Coal Tattoo

Conductivity: A looming problem for coal, WVDEP

Share This Article
dunkarddischarge.jpg

A mine discharge along Dunkard Creek along the West Virginia-Pennsylvania border. Photo from Dunkard Creek Watershed Association.

My lengthy story in your Sunday Gazette-Mail tried to explain some of underlying water pollution problems that may have helped lead to the massive fish kill that has devastated Dunkard Creek up in North-Central West Virginia.

But I’m afraid it only scratched the surface of a huge, looming problem for the coal industry and for the West Virginia Department of Environmental Protection.

It’s called conductivity, and it’s a measure of how well a stream or creek conducts an electrical charge. But it is also an indicator of the amount of dissolved solids — chlorides, sulfates and the like — that are in water. These things can kill aquatic life.

And across the coal-mining counties of West Virginia, they are a big problem that WVDEP hasn’t even begun to try to deal with in any comprehensive way.

In Sunday’s story, I mentioned a letter that Derek Teaney, a lawyer with the Appalachian Center for the Economy and the Environment, had sent to WVDEP to comment on the agency’s plan for cleaning up the pollution problems in Dunkard Creek. Among other things, Derek pointed out that WVDEP knows that Dunkard Creek has a conductivity problem, but did not propose any fix for that problem.

Derek also pointed out that WVDEP has done exactly the same thing when writing stream cleanup plans for  other watersheds: The Upper Kanawha, the Gauley and the Coal.  In each case, WVDEP officials said they lacked enough information to include any fix for conductivity problems in the cleanup plans, called Total Maximum Daily Loads, or TMDLs.

According to Derek’s letter, written on behalf of the Sierra Club and the West Virginia Rivers Coalition, said:

WVDEP has still neither developed a TMDL for these streams nor created a plan to do so. WVDEP may not continue to delay the development of ionic toxicity TMDLs indefinitely or for unsupported reasons.

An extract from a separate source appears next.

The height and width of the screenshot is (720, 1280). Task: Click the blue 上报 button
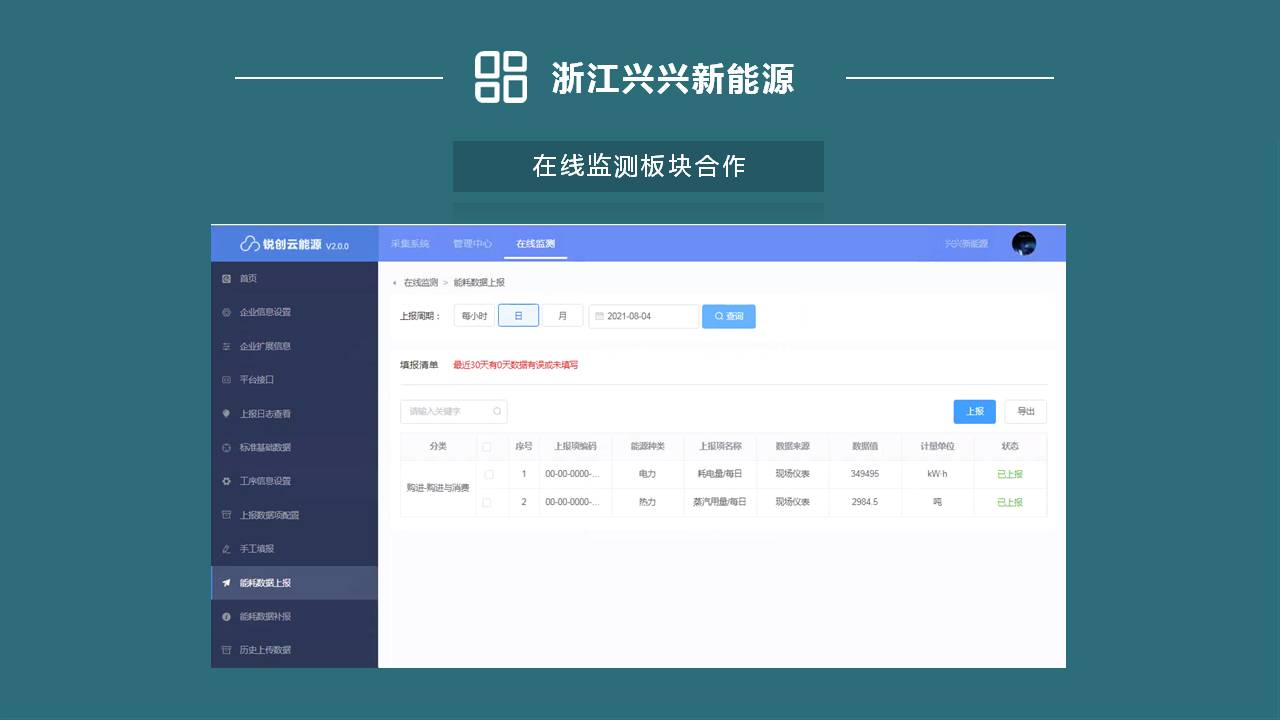pyautogui.click(x=974, y=411)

In fact, the U.S. Environmental Protection Agency has pointed to elevated conductivity downstream from valley fills in objecting to the issuance of new mountaintop removal mining permits, and explained:

“Recent data and analysis have revealed that downstream water quality impacts have not been adequately addressed by the permit, especially in light of clear evidence that effluent from valley fill sedimentation ponds is very likely to elevate conductivity and thus negatively affect healthy aquatic communities.”

EPA Administrator Lisa P. Jackson herself mentioned this problem in an interview with National Public Radio:

And it is true that much of the science shows that when you have a lot of, when you start to see a preponderance of stream miles filled in, you start to see higher conductivity levels, which is indicative of higher suspended solids, which starts to effect the aquatic ecosystems sort of from the bottom up.  And so activists and people who live in the area have raised concerns about why this practice had been allowed to continue.

And in fact, WVDEP outlined its own concerns about this problem in its most recent statewide water quality monitoring report, finalized last year:

[A]ll of the biologically impaired streams with “mining” identified as the source have undergone stressor identification in a TMDL development process. For each stream, the stressor identification process has identified ionic toxicity as a significant stressor … In each case, water quality data indicates elevated conductivity and sulfates contributed by mining discharges. Additionally, land use in affected watersheds is overwhelmingly dominated by mining activities.